Tête sans visage no.043
Description artistique de la tête
Le visage, à la bouche béante et aux yeux cerclés de traits circulaires, évoque un rire primitif, presque viscéral. La surface rugueuse amplifie cette impression d’un cri de joie jaillissant de la matière brute. Le modelage irrégulier suggère un éclat soudain, spontané, comme si la terre elle-même riait de son existence.
Description artistique de la collection
Dans 100 têtes sans visages, cette pièce est une incarnation de la vitalité. Elle montre que même dans la rudesse et l’inachèvement, il existe un souffle de légèreté et de joie, presque enfantine.
Symbolique
La tête du rire brut rappelle que l’émotion la plus universelle, le rire, traverse le temps, les formes et les visages. Elle devient ici un témoignage de l’humanité partagée.

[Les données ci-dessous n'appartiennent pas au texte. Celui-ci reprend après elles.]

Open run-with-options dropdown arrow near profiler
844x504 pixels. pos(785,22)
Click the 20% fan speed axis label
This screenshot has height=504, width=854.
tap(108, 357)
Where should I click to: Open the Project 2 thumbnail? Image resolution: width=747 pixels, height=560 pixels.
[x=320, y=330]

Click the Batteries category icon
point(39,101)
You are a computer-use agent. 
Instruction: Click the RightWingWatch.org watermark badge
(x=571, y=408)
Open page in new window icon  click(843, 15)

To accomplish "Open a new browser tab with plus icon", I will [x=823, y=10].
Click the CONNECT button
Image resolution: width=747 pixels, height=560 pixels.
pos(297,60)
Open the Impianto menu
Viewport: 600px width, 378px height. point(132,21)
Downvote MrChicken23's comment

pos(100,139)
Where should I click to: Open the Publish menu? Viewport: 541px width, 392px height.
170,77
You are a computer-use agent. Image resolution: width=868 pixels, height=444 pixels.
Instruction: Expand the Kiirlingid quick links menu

Une mémoire sculptée, une histoire universelle
La collection « 100 Têtes SANS Visages » rassemble cent sculptures uniques, façonnées à la main en terre cuite et métal rouillé. Ces œuvres incarnent les visages invisibles de notre histoire collective : les sans-papiers noyés en mer, les victimes d’esclavage, les oubliés des génocides, les anonymes dont les mémoires s’effacent.
Chacune de ces têtes, volontairement dépourvue de traits, symbolise une vie, un passé, une histoire suspendue. Sans visage, elles deviennent les porteurs silencieux des mémoires individuelles et collectives, nous invitant à réfléchir sur notre humanité commune.
À travers cette série, l’artiste nous invite à reconnaître ces vies effacées et à reconstruire les ponts entre passé et avenir. « J’ouvre les bières des sans-papiers qui se noient dans les mers et dans les déserts, je dénonce les bruits macabres des canons des guerres… », affirme-t-il, exprimant ainsi la force émotionnelle et politique de cette œuvre.
«100 Têtes SANS Visages » est bien plus qu’une collection d’art : c’est une photothèque sculpturale, un appel à la mémoire, au dialogue, et à une meilleure compréhension de nos racines communes.

Passionné par la mémoire collective et les questions d’identité, l’artiste travaille la terre et le métal pour donner forme à ce qui est souvent invisible ou oublié. Through the series “100 Heads Without Faces,” he offers a space for reflection and dialogue on the wounds of the past and the hopes for a more just future.